I don't see any grand nefarious plan to defraud here

I do not go so far as to assert that ADF is guilty of defrauding anyone. I am sure that they are acting well within the canons, but my point is their motives are rather mixed with respect to their the outcome of their clients (because ethical behavior does not necessarily mean the best behavior possible in terms of minimizing loss).

Your refusal to concede that ADF has mixed motives or that moral disapproval actually played a role in the Indiana RFRA is a bit bizarre and removed from reality. (It was not the only motive, but it played a significant role too.)

You remind me of Paul Clement arguing that DOMA was purely an administrative action for uniformity without any desire for moralization or disapproval of homosexuality.

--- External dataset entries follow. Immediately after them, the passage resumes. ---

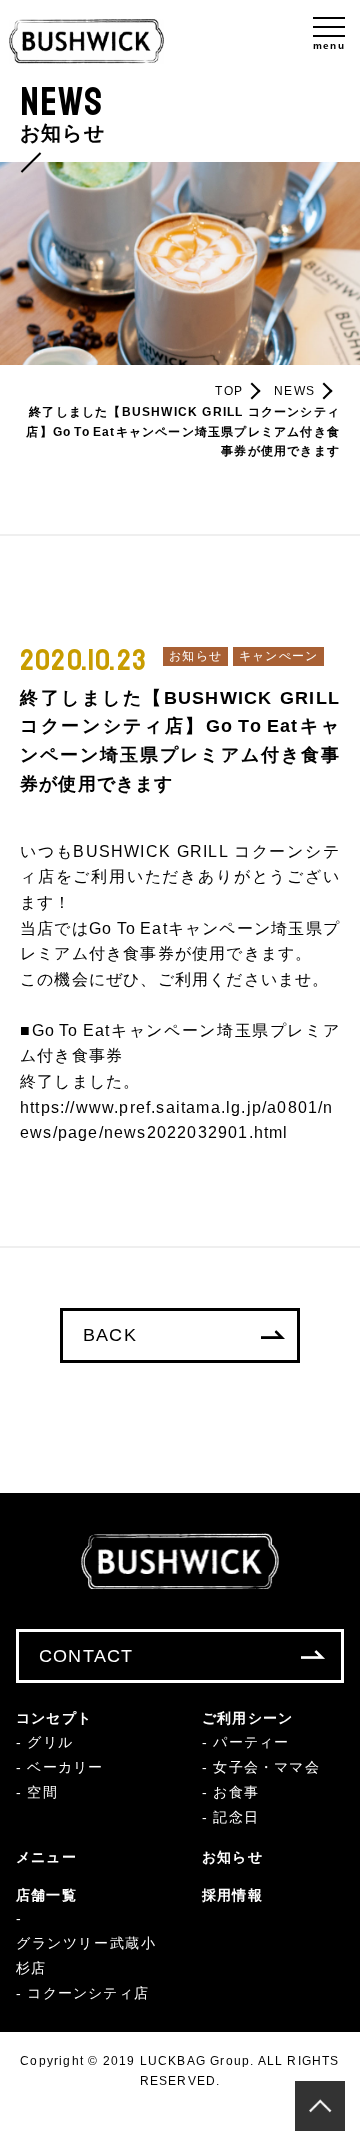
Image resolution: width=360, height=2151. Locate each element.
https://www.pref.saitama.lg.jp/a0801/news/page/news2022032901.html (177, 1120)
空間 (42, 1792)
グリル (50, 1742)
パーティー (251, 1742)
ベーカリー (65, 1767)
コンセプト (54, 1718)
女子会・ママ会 (266, 1767)
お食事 (236, 1792)
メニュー (46, 1857)
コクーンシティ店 (88, 1993)
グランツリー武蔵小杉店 (86, 1955)
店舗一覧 (46, 1895)
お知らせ (232, 1857)
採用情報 (232, 1895)
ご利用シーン (247, 1718)
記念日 (236, 1817)
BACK (110, 1335)
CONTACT (86, 1656)
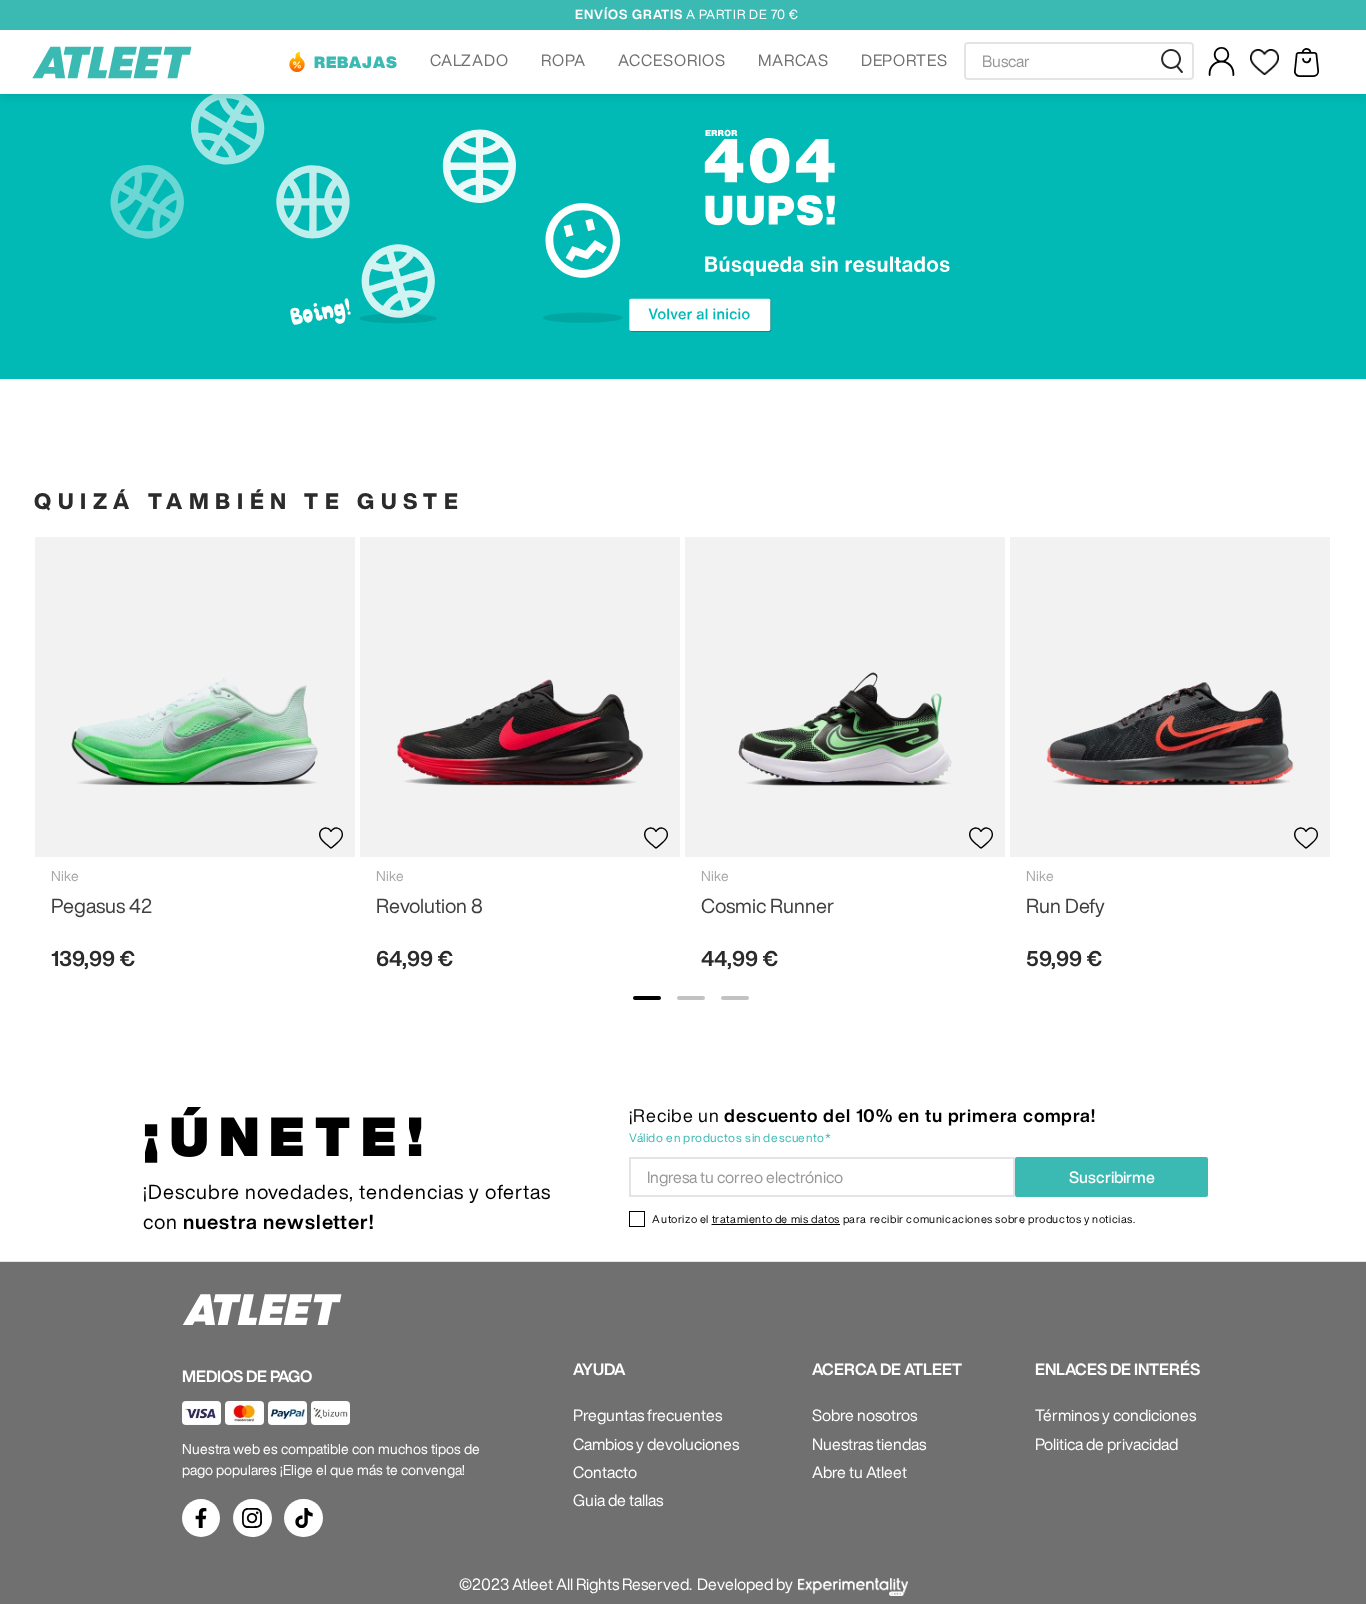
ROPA (563, 60)
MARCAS (793, 60)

He is one of favorite Supreme Court litigators (along with Ted Olson and Neal Katyal), but he looked ridiculous trying to deny reality during oral arguments:

In discussing the origins of the law, Paul Clement, who represents the Bipartisan Legal Advisory Group, said that Congress’s key interest in passing DOMA was preserving the uniform treatment of couples in various states at a time when there where indications that some states might allow same-sex marriages.

But Kagan fired back in her questioning, telling Clement that Congress wasn’t preserving tradition, but departing from it when it jumped into the marriage issue. “The only uniformity that the federal government has pursued is that it’s uniformly recognized the marriages that are recognized by the state,” she said. Congress’ foray into the issue in 1996 was so unusual that it “sen[t] up a pretty good red flag,” she said.

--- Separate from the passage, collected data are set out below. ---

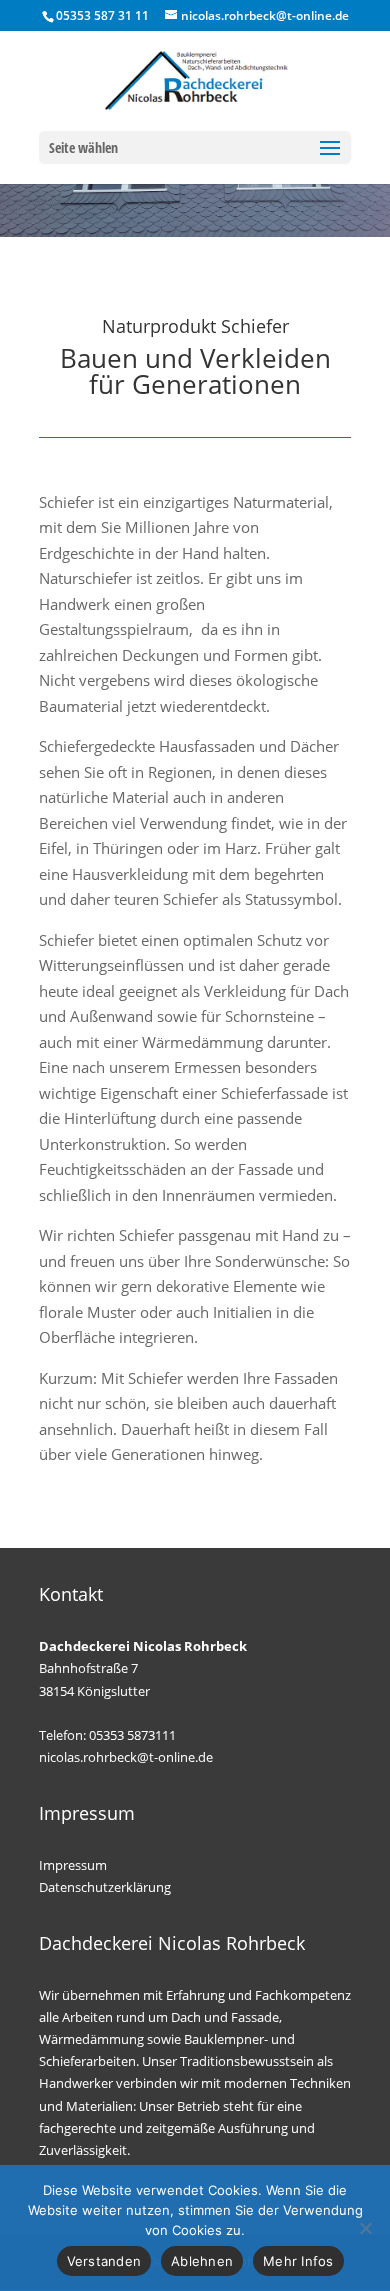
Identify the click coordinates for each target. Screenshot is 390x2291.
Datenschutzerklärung (105, 1887)
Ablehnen (202, 2261)
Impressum (73, 1865)
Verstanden (104, 2261)
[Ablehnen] (365, 2228)
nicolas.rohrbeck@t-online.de (126, 1757)
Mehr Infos (298, 2261)
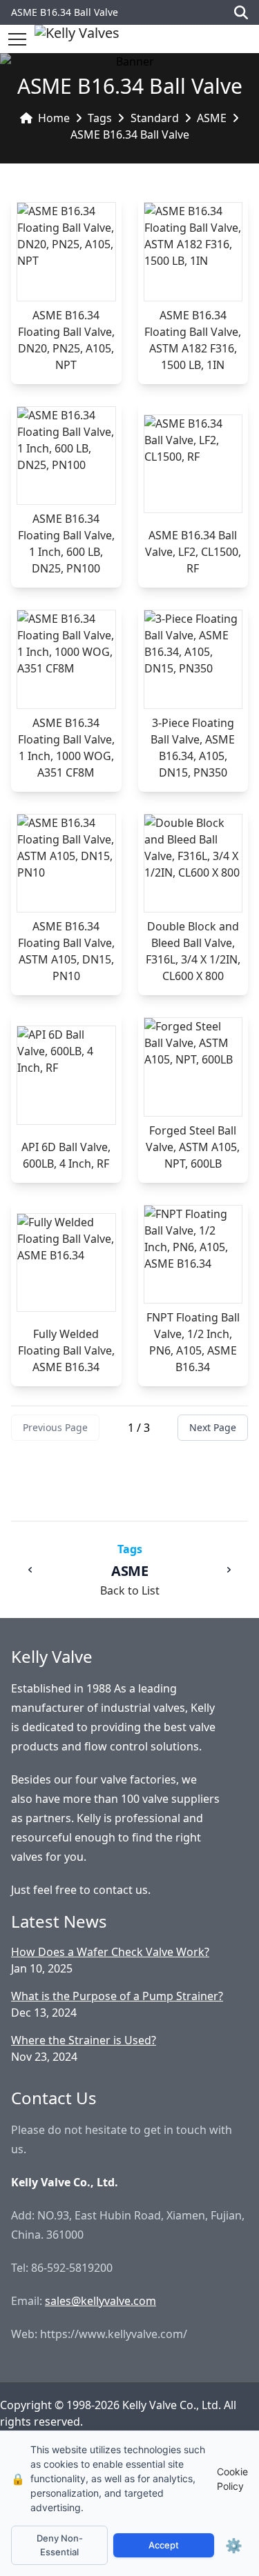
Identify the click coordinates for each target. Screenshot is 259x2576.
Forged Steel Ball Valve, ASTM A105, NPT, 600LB (193, 1147)
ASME (212, 118)
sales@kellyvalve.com (100, 2300)
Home (54, 118)
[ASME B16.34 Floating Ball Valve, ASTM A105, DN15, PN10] (66, 863)
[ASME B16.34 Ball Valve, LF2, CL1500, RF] (193, 464)
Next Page (212, 1427)
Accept (163, 2544)
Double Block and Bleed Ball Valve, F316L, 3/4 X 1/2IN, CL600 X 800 (193, 951)
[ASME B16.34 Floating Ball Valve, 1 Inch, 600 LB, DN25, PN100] (66, 456)
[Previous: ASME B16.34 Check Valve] (30, 1569)
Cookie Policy (232, 2479)
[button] (17, 39)
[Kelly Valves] (77, 39)
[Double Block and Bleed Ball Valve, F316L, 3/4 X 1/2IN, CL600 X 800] (193, 863)
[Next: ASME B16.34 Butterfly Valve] (228, 1569)
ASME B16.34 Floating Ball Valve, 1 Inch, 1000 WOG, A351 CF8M (66, 747)
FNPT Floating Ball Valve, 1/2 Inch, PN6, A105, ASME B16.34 (193, 1342)
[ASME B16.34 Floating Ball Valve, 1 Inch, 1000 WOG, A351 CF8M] (66, 659)
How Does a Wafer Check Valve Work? (110, 1951)
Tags (100, 118)
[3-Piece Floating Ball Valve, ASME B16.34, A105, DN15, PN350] (193, 659)
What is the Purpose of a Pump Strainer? (117, 1996)
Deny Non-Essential (60, 2545)
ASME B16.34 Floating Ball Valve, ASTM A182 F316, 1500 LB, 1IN (192, 340)
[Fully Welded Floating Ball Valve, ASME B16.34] (66, 1263)
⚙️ (233, 2545)
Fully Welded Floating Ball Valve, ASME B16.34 (66, 1350)
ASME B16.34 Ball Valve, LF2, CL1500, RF (193, 552)
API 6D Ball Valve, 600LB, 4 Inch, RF (66, 1155)
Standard (155, 118)
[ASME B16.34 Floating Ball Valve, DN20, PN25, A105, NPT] (66, 251)
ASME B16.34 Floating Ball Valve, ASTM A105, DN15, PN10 (66, 951)
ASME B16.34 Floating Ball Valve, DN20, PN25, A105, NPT (66, 340)
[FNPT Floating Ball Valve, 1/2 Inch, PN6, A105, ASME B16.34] (193, 1254)
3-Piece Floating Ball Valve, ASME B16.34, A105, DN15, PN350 (193, 747)
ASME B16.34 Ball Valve (129, 134)
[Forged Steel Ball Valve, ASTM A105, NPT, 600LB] (193, 1067)
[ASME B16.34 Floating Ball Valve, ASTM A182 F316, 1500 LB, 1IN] (193, 251)
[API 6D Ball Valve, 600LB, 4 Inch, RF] (66, 1075)
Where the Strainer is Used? (83, 2040)
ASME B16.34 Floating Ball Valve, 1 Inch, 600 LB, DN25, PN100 (66, 543)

A short time later, Kagan read aloud from the House Judiciary Committee report on DOMA. “Congress decided to reflect and honor of collective moral judgment and to express moral disapproval of homosexuality,” she said, quoting the report.

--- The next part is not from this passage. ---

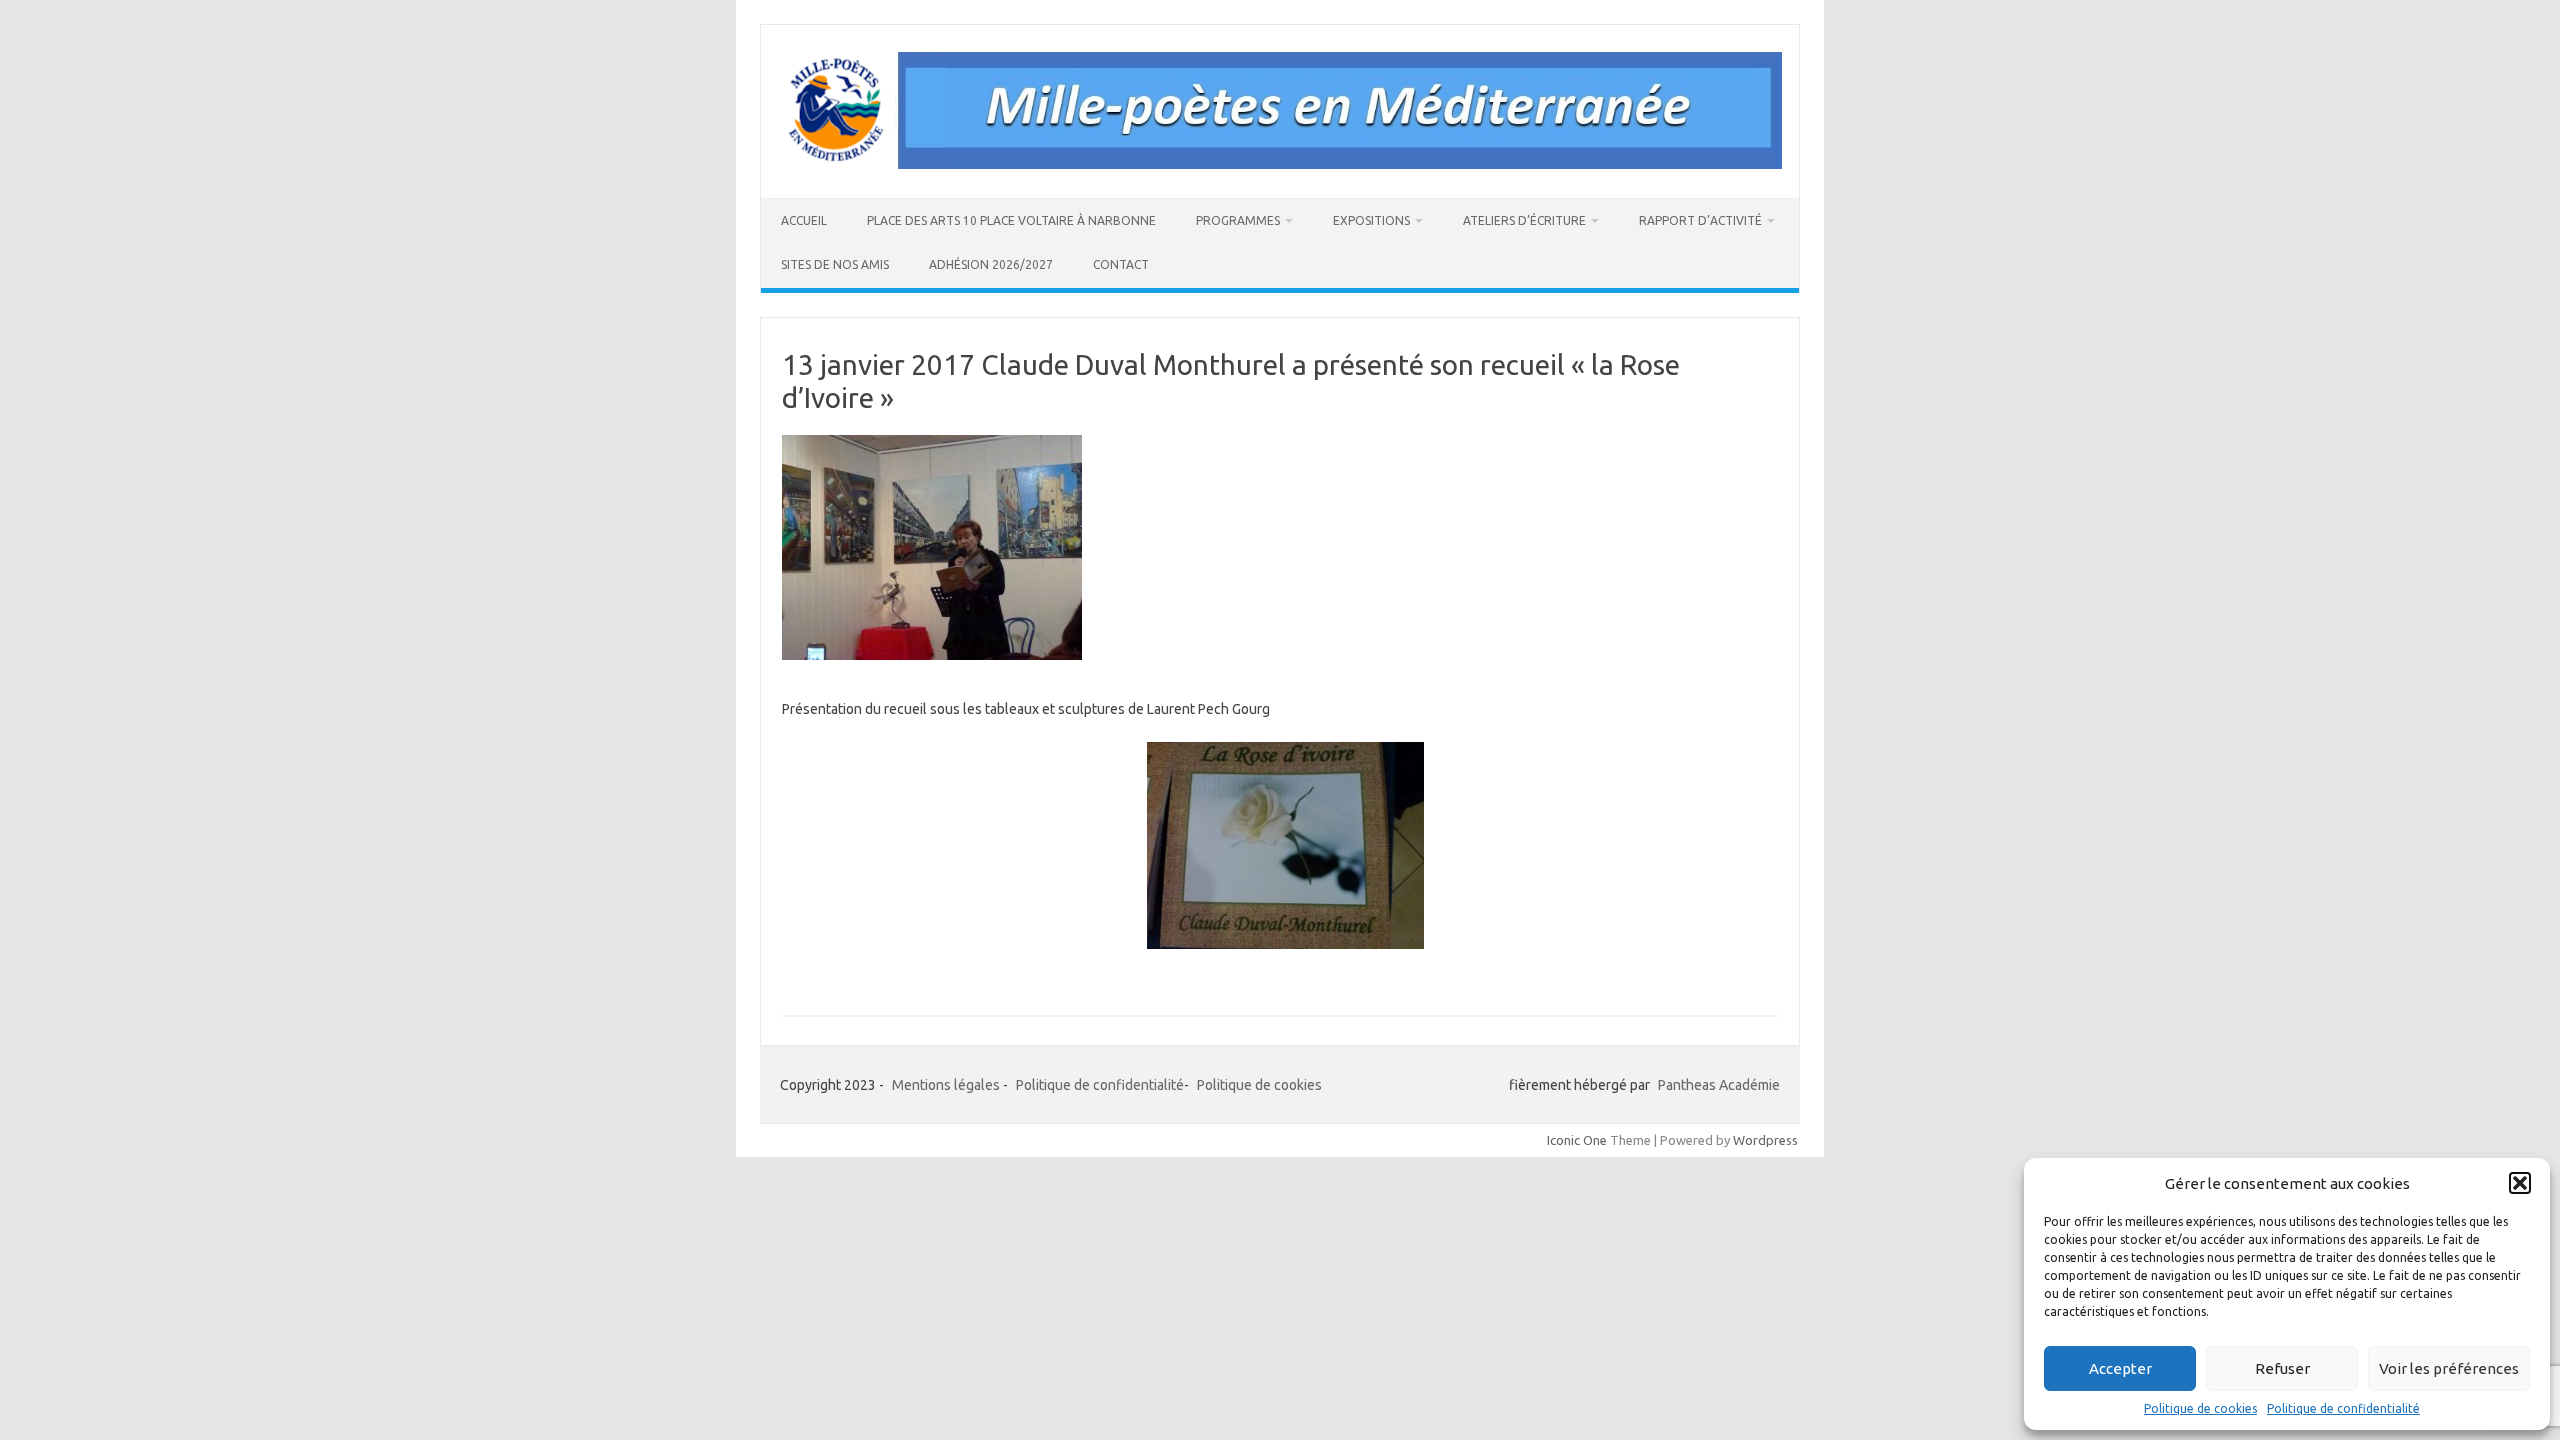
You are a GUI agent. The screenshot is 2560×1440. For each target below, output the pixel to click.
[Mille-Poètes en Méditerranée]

“Is that what happened in 1996?” she asked to gasps, “oohs” and some laughter from many in the gallery who seemed to think she’d managed a rare Supreme Court “gotcha” moment.

Clement said he was not claiming moral disapproval constituted a sufficient basis for the law. “The House report says those things,” he said. But, he added, “we’ve never invoked [the language] in trying to defend the statute.”